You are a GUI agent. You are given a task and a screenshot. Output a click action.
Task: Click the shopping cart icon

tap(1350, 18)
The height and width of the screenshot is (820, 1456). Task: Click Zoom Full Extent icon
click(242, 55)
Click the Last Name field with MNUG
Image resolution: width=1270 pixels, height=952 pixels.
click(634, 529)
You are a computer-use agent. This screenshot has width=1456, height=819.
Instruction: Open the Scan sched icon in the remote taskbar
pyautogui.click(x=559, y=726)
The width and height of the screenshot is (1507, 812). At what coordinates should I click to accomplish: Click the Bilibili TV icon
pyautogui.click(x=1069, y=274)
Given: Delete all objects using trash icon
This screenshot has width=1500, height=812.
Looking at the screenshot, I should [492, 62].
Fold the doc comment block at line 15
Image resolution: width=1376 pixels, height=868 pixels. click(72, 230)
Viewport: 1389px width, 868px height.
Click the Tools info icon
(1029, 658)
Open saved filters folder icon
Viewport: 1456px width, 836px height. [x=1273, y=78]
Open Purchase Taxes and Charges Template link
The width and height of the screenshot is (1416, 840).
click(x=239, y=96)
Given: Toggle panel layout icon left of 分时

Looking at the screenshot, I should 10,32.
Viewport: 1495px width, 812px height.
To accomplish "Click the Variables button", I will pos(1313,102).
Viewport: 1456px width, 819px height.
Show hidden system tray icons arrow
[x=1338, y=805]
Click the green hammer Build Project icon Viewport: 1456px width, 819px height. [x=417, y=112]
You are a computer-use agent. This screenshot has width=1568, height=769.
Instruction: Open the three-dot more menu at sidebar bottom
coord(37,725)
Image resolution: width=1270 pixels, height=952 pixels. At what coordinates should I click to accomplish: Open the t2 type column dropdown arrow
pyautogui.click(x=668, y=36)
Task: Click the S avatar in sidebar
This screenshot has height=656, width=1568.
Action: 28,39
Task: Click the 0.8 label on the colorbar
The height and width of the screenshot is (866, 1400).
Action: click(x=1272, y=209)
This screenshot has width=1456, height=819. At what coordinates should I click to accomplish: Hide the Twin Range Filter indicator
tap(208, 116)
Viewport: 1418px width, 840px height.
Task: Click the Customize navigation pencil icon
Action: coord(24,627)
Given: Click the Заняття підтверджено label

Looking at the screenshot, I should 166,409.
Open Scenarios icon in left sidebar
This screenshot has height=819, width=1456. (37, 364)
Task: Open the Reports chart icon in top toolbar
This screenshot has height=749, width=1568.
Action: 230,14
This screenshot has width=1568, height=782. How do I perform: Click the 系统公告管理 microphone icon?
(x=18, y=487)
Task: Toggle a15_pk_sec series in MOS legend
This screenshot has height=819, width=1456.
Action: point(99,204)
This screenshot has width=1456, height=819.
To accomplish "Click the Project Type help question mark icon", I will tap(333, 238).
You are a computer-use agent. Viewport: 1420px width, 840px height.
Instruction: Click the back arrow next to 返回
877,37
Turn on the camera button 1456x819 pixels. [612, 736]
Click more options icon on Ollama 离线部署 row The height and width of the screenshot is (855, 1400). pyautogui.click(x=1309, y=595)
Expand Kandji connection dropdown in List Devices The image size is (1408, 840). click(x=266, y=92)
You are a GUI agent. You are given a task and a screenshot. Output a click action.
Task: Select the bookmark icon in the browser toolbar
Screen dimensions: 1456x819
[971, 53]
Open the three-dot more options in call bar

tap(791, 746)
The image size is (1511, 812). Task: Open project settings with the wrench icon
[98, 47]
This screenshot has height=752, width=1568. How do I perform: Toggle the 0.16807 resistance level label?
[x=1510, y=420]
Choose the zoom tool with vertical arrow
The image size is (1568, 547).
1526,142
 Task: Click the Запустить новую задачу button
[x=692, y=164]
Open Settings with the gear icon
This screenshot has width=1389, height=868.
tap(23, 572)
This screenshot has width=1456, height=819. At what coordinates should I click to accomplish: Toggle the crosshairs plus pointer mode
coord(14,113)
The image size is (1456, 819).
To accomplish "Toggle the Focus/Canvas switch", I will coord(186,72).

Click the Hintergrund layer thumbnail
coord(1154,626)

■ PROBLEM STATEMENT: Show all lines from the listing above in which "will" appears.

■ RESPONSE:
To accomplish "Click the Variables button", I will pos(1313,102).
To accomplish "Click the Project Type help question mark icon", I will tap(333, 238).
To accomplish "Toggle the Focus/Canvas switch", I will coord(186,72).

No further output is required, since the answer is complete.